Stored data:

═══

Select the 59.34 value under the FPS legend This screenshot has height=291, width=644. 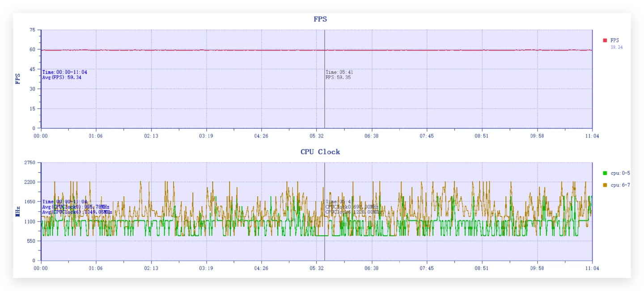pyautogui.click(x=617, y=47)
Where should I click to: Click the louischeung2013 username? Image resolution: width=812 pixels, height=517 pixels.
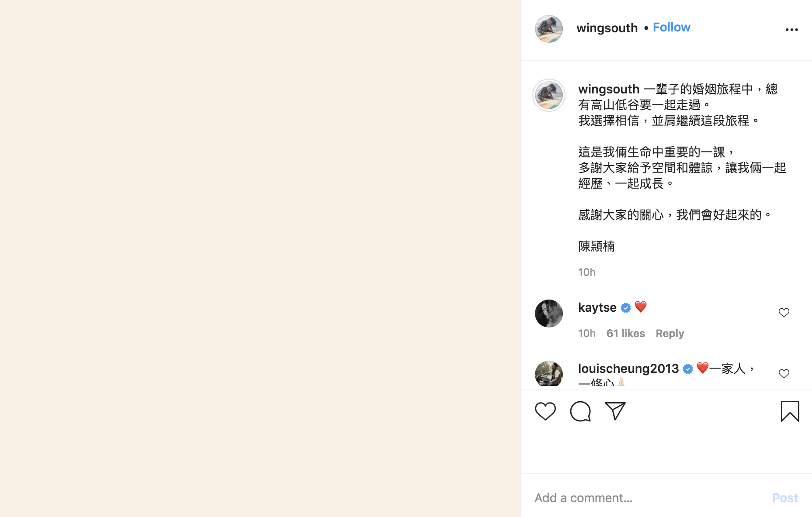628,369
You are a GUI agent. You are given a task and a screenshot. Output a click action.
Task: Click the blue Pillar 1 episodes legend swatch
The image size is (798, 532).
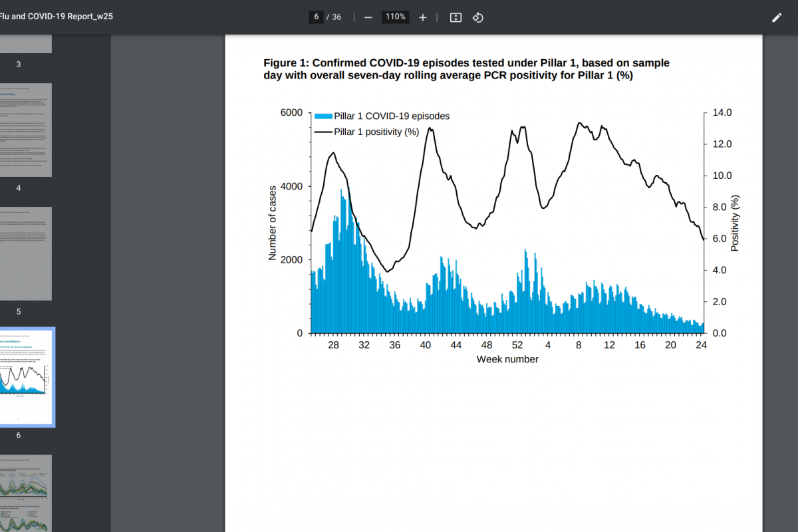(x=323, y=116)
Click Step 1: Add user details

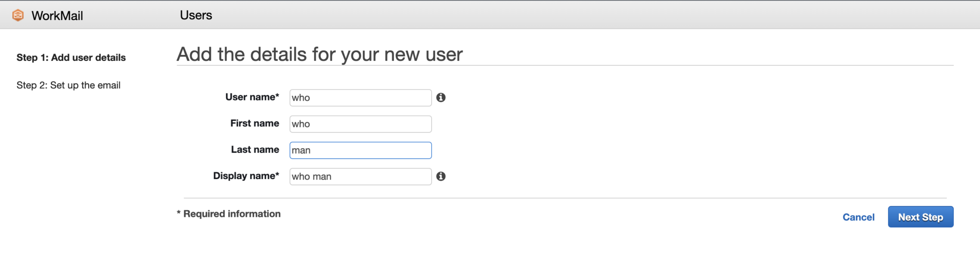coord(71,57)
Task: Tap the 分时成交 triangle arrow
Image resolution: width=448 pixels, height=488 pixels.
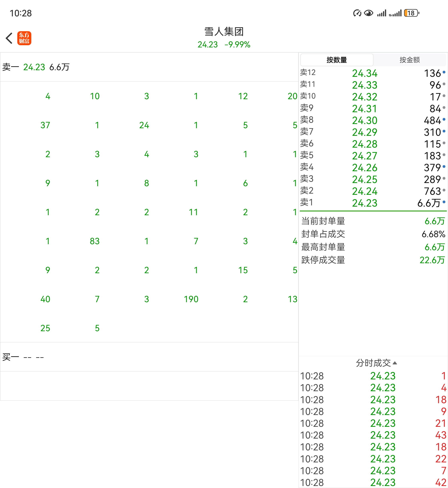Action: pyautogui.click(x=395, y=363)
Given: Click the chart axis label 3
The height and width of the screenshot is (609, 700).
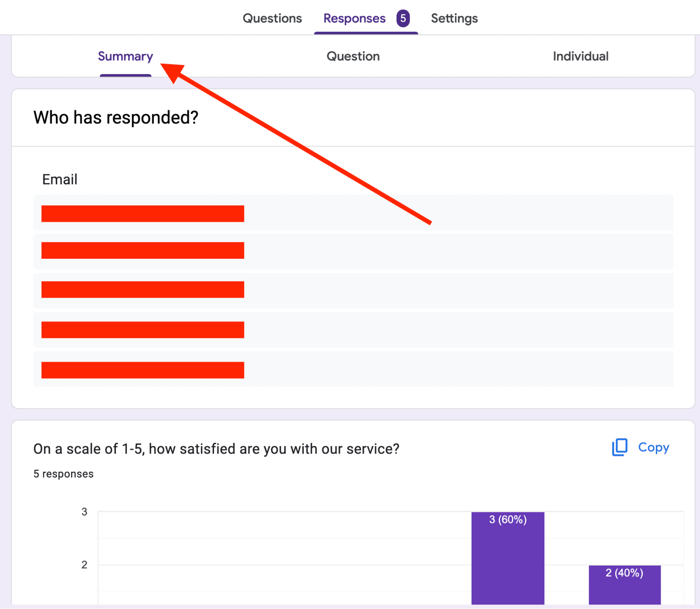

═══

WHAT IS REQUIRED: The lines to copy run from the line containing "Image resolution: width=448" through the end of the data above; copy exactly those, minus the pictures.

EXERCISE ANSWER:
Image resolution: width=448 pixels, height=488 pixels.
Action: pyautogui.click(x=395, y=363)
Given: Click the chart axis label 3
The height and width of the screenshot is (609, 700).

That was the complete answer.